The technical features of the above-described embodiments may be arbitrarily combined. For the sake of brevity of description, all possible combinations of the technical features in the above embodiments are not described. However, as long as there is no contradiction between the combinations of these technical features, All should be considered as the scope of this manual.

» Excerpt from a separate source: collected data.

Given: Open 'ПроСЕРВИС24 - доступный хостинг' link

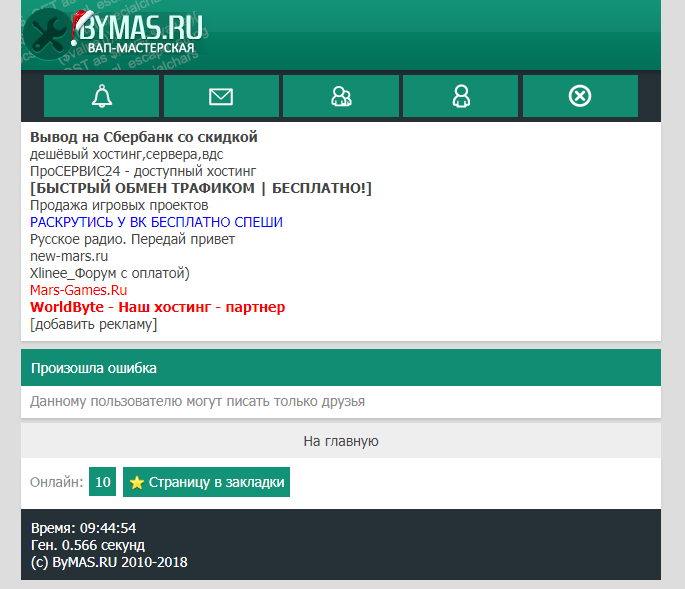Looking at the screenshot, I should point(143,171).
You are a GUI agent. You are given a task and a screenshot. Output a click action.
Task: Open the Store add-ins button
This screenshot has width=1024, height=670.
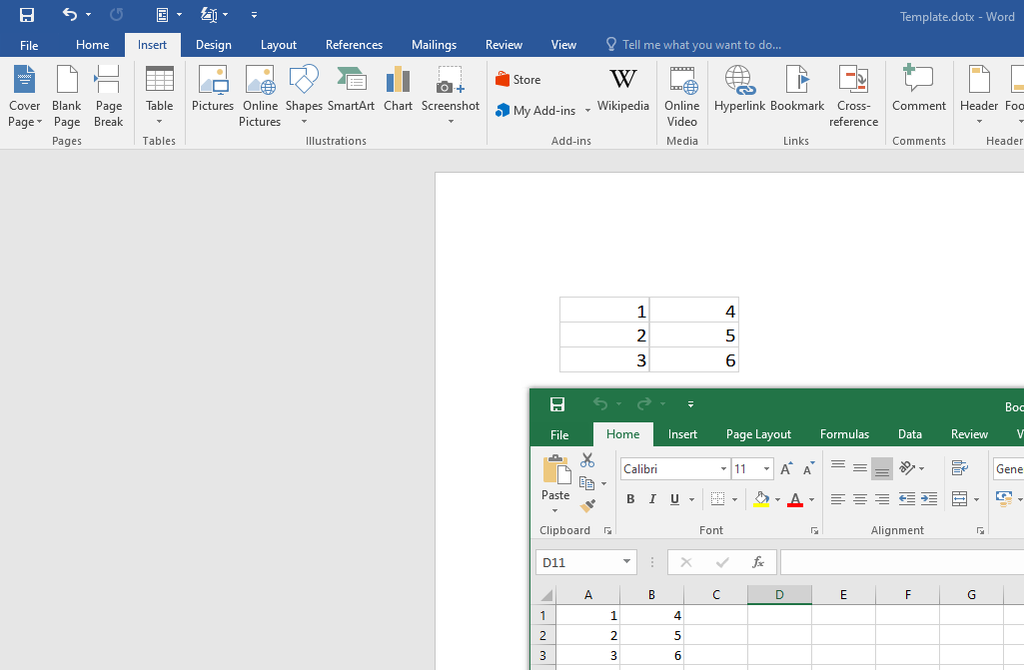pyautogui.click(x=519, y=80)
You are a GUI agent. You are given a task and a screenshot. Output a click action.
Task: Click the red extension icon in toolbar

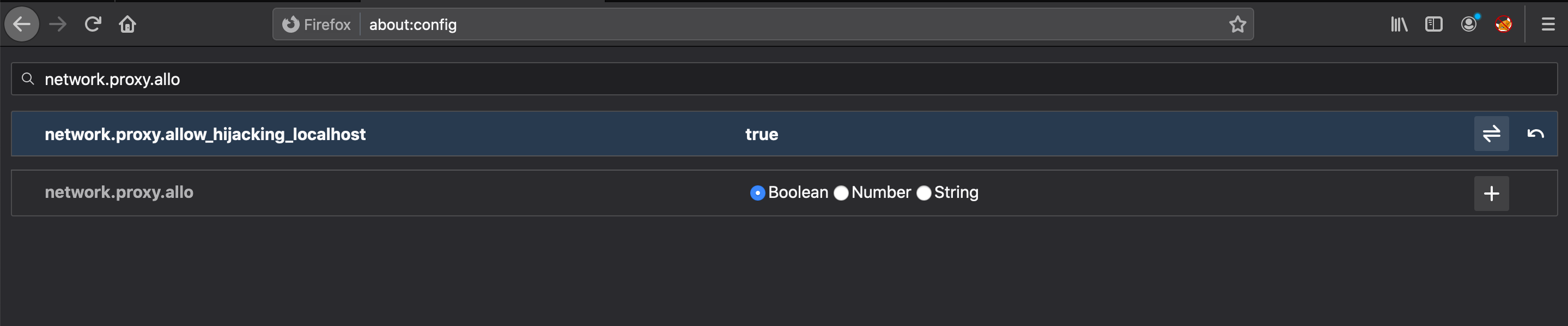(1503, 25)
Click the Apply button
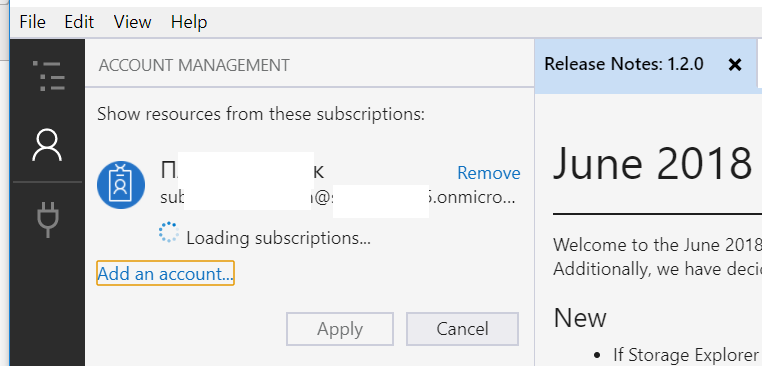Screen dimensions: 762x366 point(340,329)
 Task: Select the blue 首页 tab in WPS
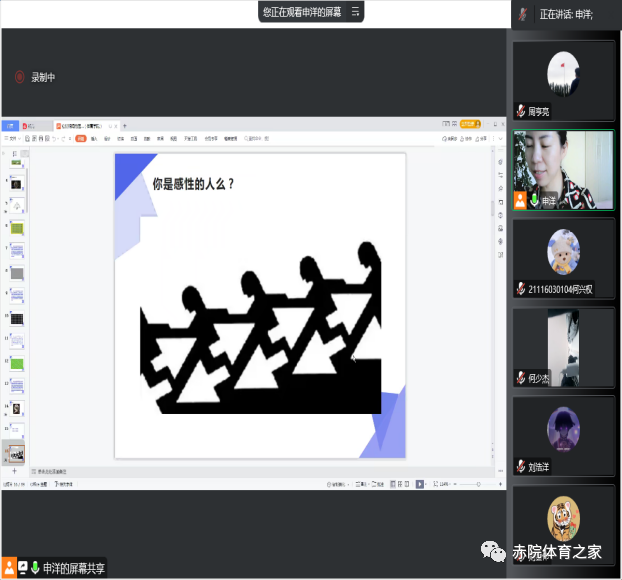10,126
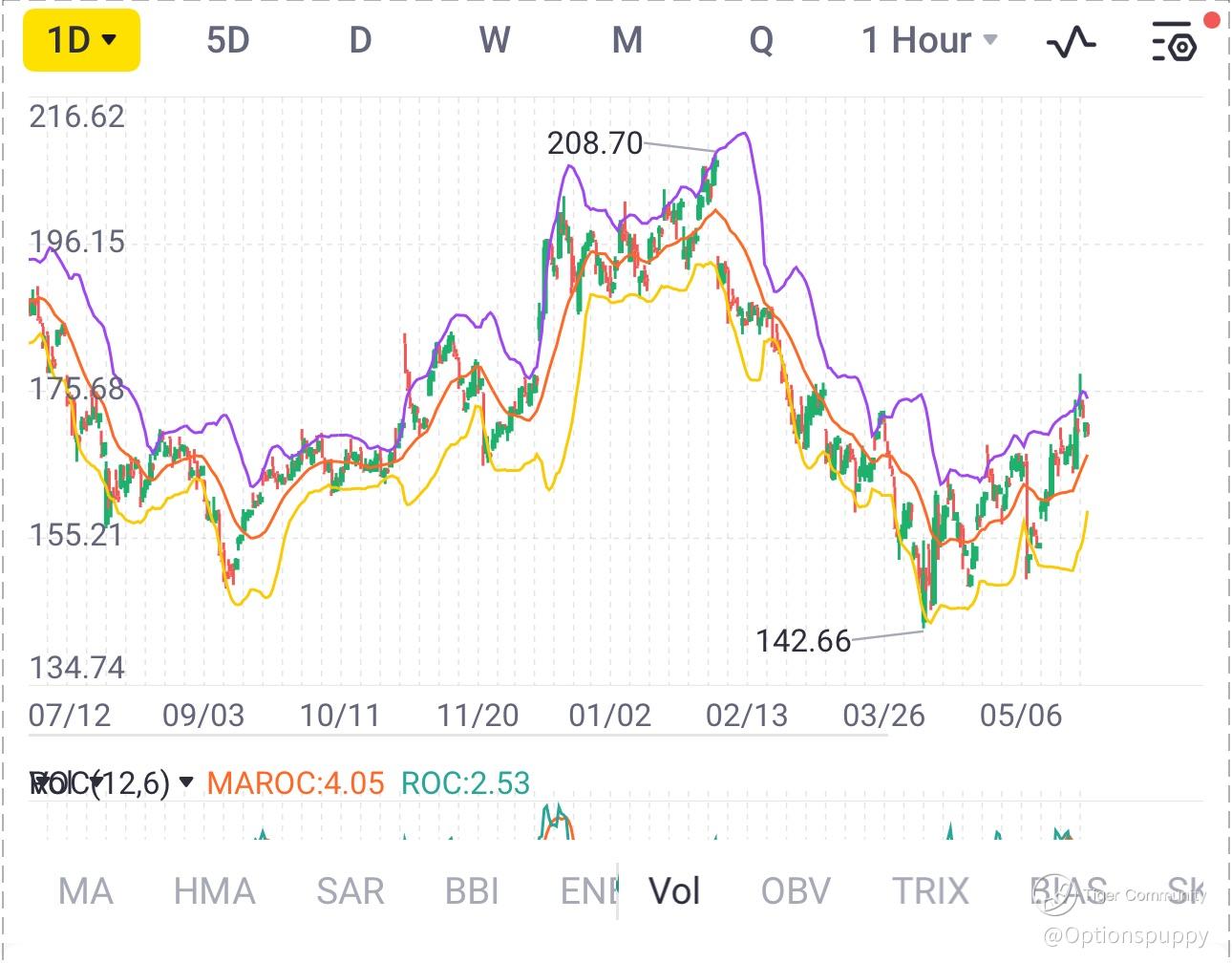Enable the HMA overlay indicator
1232x963 pixels.
(214, 891)
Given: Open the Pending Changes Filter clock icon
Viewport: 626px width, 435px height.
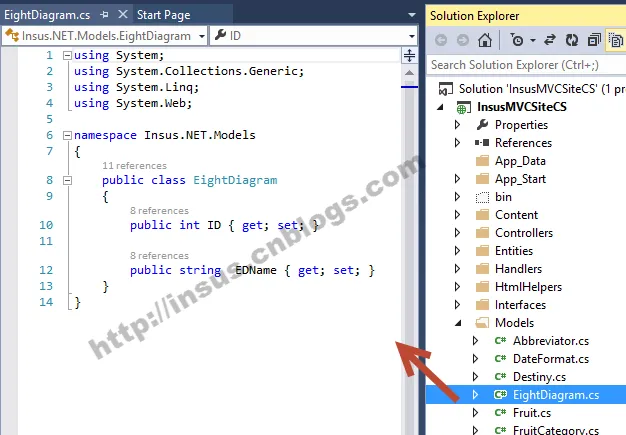Looking at the screenshot, I should [x=517, y=40].
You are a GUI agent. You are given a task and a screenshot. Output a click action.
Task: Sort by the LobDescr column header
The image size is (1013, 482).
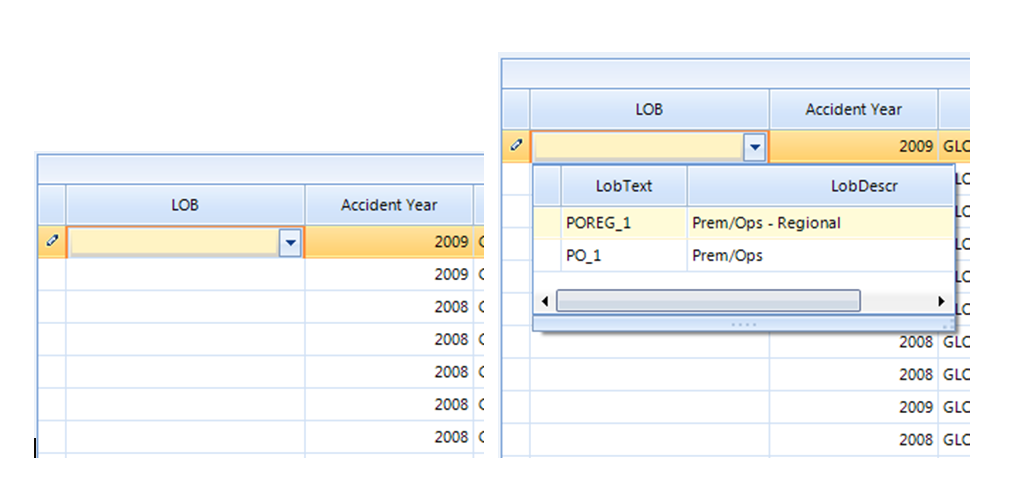[820, 186]
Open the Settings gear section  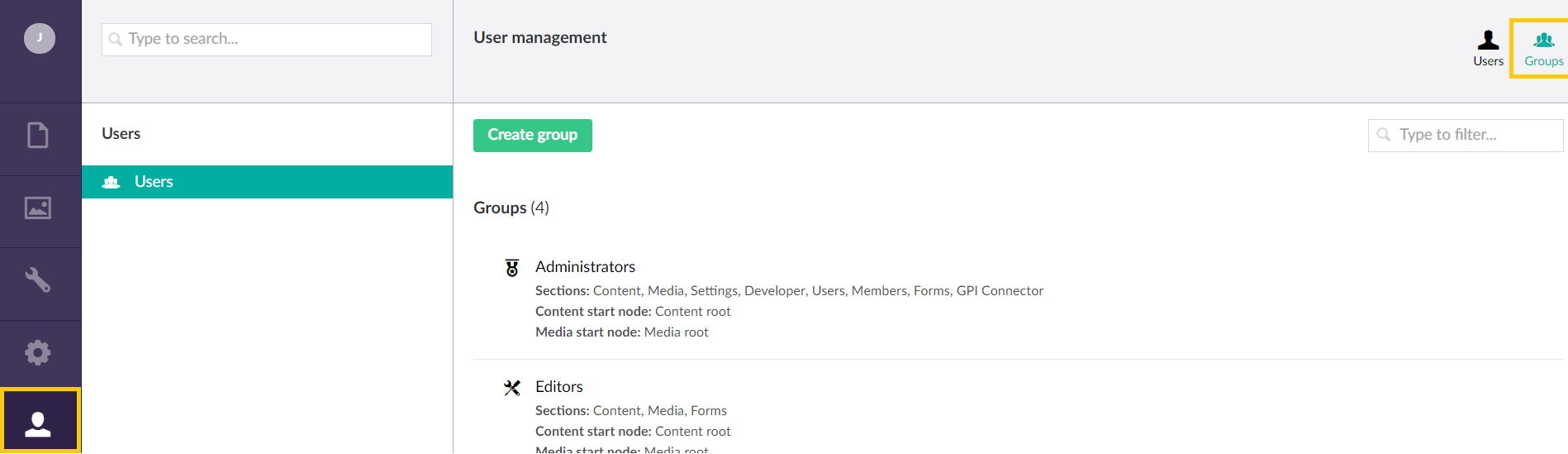38,352
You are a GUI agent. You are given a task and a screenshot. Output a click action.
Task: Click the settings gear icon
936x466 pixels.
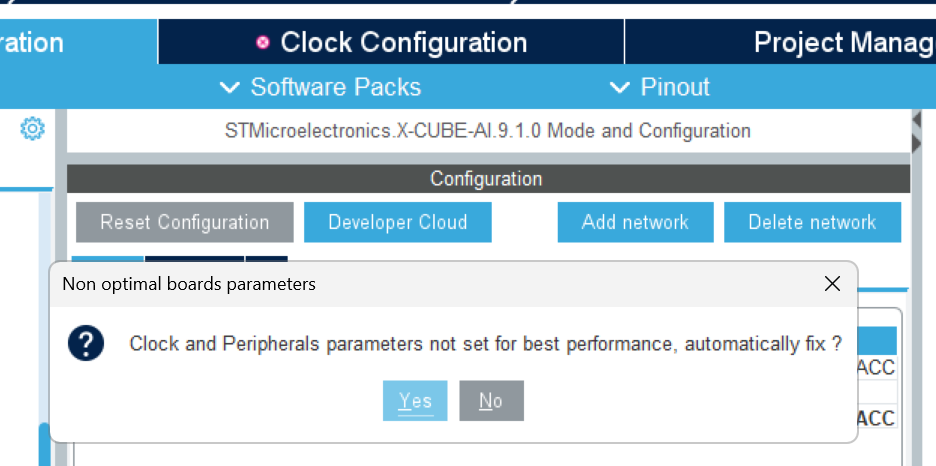click(x=32, y=129)
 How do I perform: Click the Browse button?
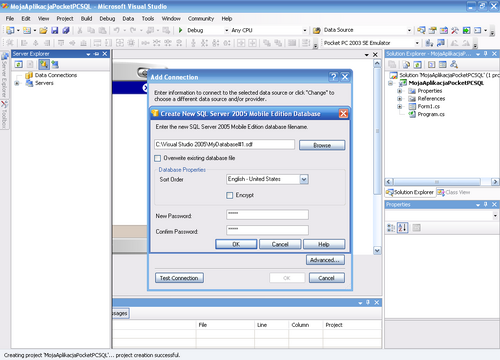point(322,145)
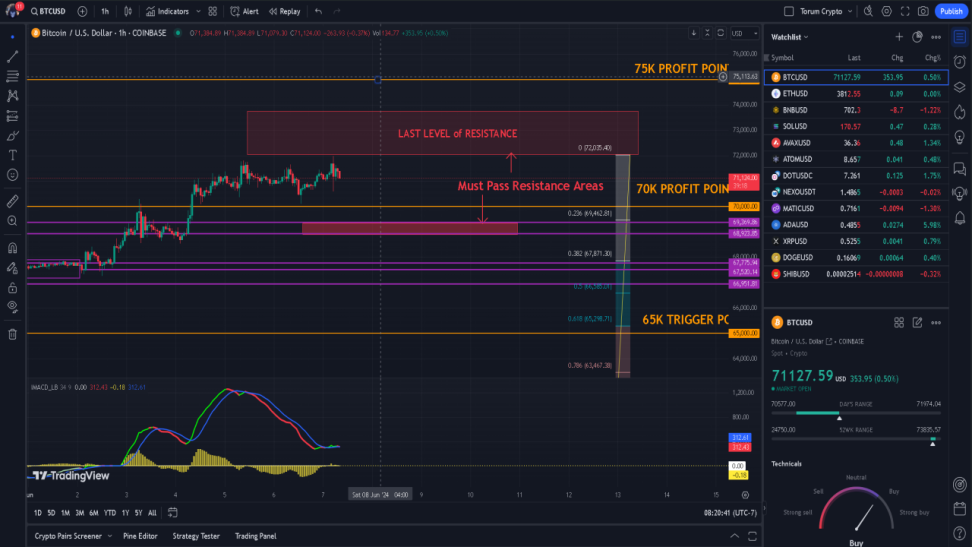Take a chart snapshot with camera icon
Image resolution: width=972 pixels, height=547 pixels.
point(923,11)
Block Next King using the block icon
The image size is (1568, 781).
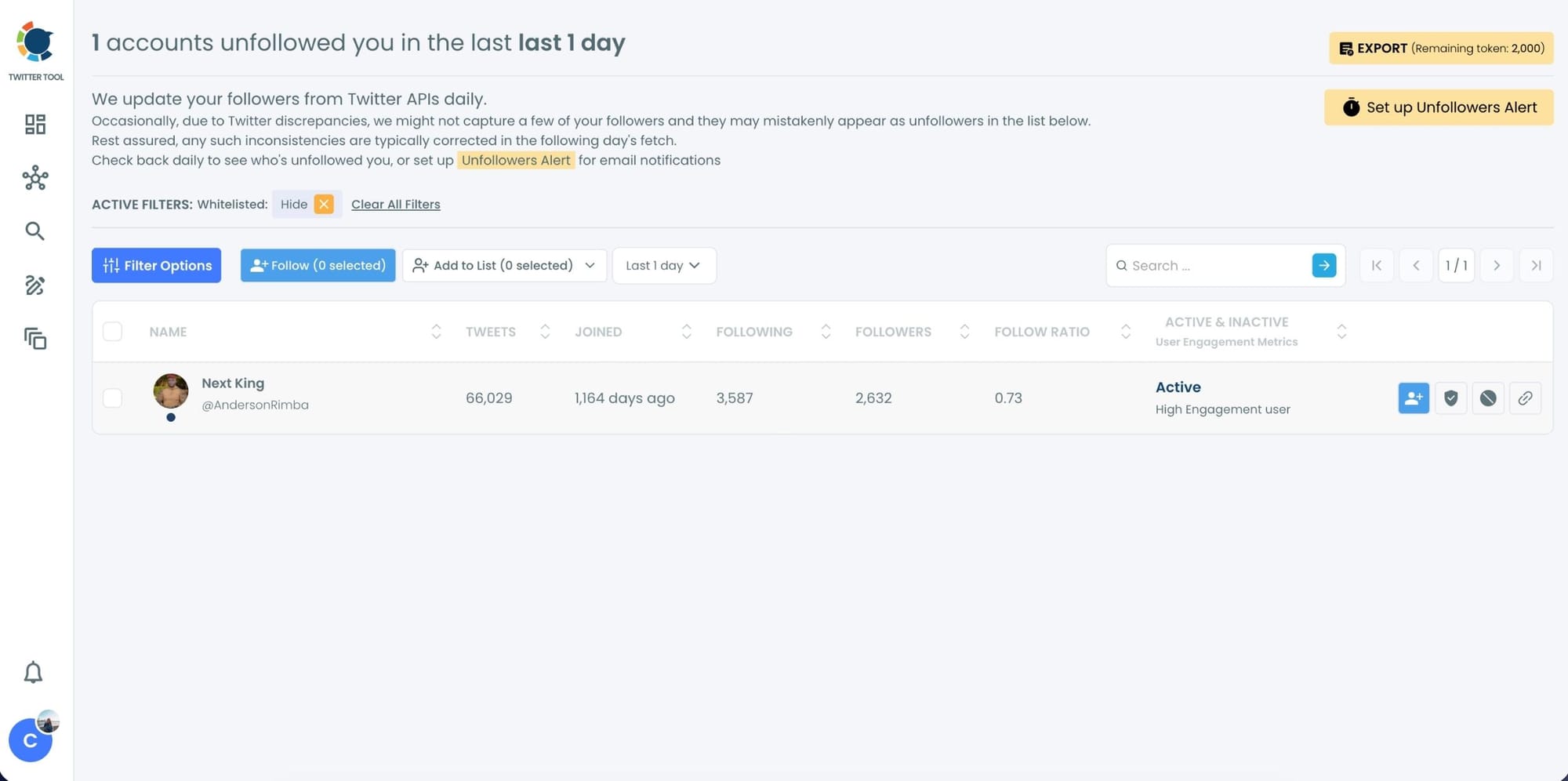pyautogui.click(x=1487, y=398)
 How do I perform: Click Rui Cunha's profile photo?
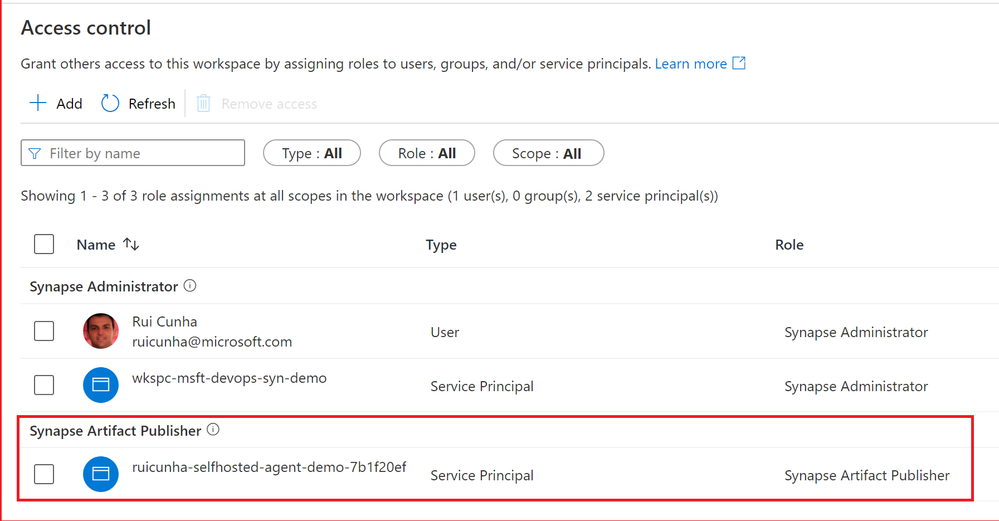(x=101, y=332)
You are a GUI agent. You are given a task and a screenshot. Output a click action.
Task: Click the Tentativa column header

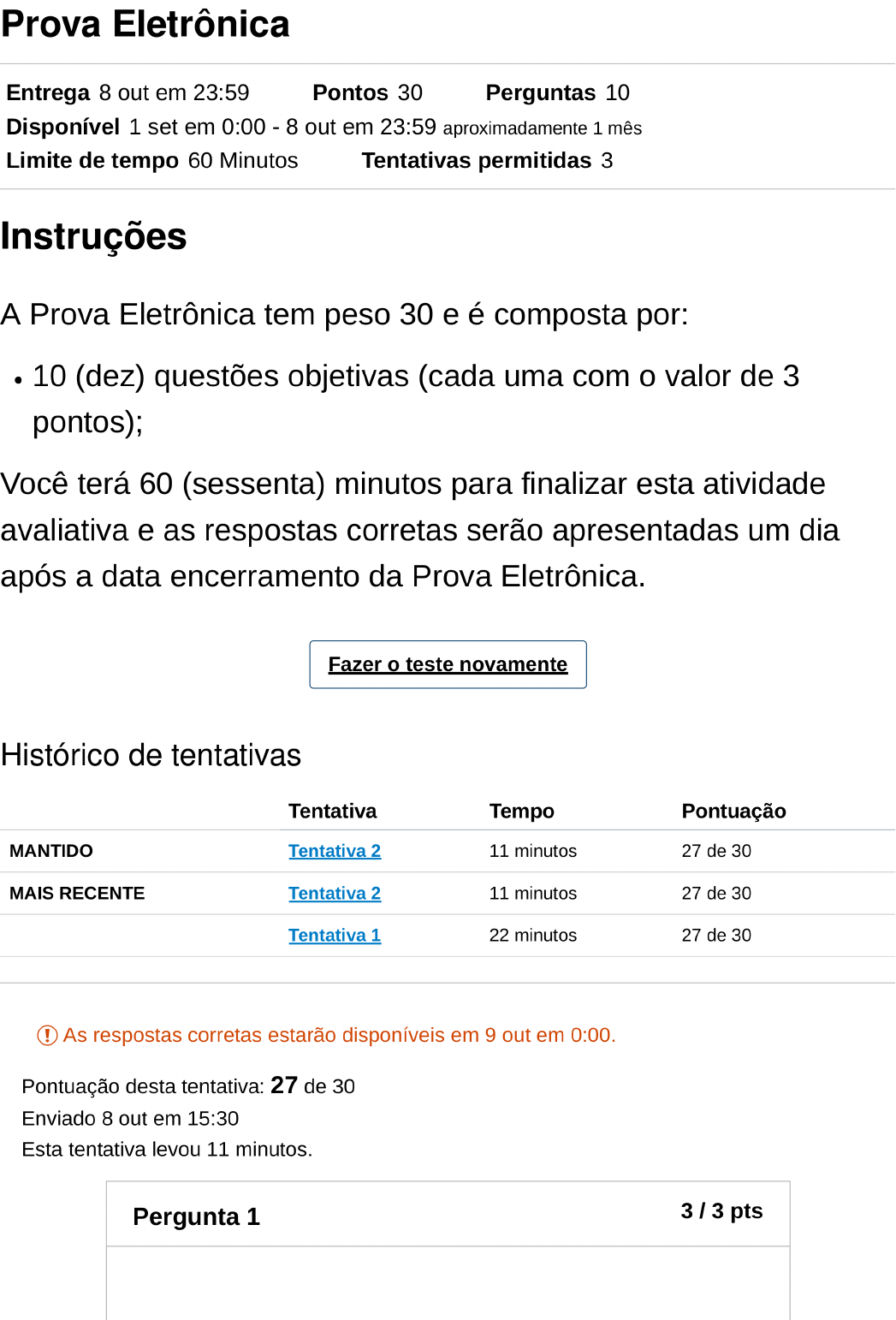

The above-mentioned embodiments are merely illustrative of several embodiments of the present disclosure, and the description thereof is not to be construed as limiting. It should be noted that a number of variations and modifications may be made by those skilled in the art without departing from the scope of the present disclosure. Therefore, the scope of the disclosure should be determined by the appended claims.

Claims

A display that includes:

a substrate, at least one surface of the substrate is provided with a polymer memory layer;

a TFT layer disposed on the substrate or the polymer memory layer;

a display layer disposed on the TFT layer;

An encapsulation layer is disposed on the TFT layer and the display layer, and the encapsulation layer and the TFT layer isolate the display layer from the outside.
The display screen according to claim 1, wherein the material of the polymer memory layer comprises at least one of norbornene, a polyurethane resin, polylactic acid, and polyurethane.
The display screen according to claim 1, wherein when one of the surfaces of the substrate is provided with the polymer memory layer, the TFT layer is disposed on the substrate and the polymer memory layer is provided. The other surface of the surface is opposite to the polymer memory layer; when the polymer memory layer is provided on both surfaces of the substrate, the TFT layer is disposed on the polymer memory layer.
The display screen of claim 1, wherein the display layer is an OLED layer.
A display device comprising:

The display screen of claim 1;

A cover plate is disposed on one side of the encapsulation layer of the display screen for enclosing and protecting the display screen.
The display device according to claim 5, wherein at least one surface of the cover is provided with a polymer memory layer.
A method of manufacturing a display screen, comprising:

Forming a polymer memory layer on at least one surface of the substrate;

Forming a TFT layer on the surface of the substrate or the polymer memory layer;

Forming a display layer on the TFT layer;

Forming an encapsulation layer on the TFT layer and the display layer such that the encapsulation layer and the TFT layer isolate the display layer from the outside.
The method of manufacturing a display screen according to claim 7, wherein the method of forming the polymer memory layer comprises at least one of spin coating, sputtering, spraying, and screen printing.
The method of manufacturing a display screen according to claim 7, wherein after forming the polymer memory layer on at least one surface of the substrate, the method further comprises:

The polymer memory layer is subjected to a curing treatment.
The method of manufacturing a display panel according to claim 9, wherein the curing treatment comprises at least one of UV curing, crosslinking agent curing, and natural curing.
The method of fabricating a display screen according to claim 7, wherein forming an encapsulation layer on the TFT layer and the display layer comprises:

Forming a first inorganic layer on the TFT layer and the display layer, so that the first inorganic layer and the TFT layer isolate the display layer from the outside;

Forming an organic layer outside the first inorganic layer such that the organic layer and the TFT layer isolate the first inorganic layer from the outside;

Forming a second inorganic layer outside the organic layer such that the second inorganic layer and the TFT layer isolate the organic layer from the outside.
A substrate for a display screen, wherein at least one surface of the substrate is provided with a polymer memory layer.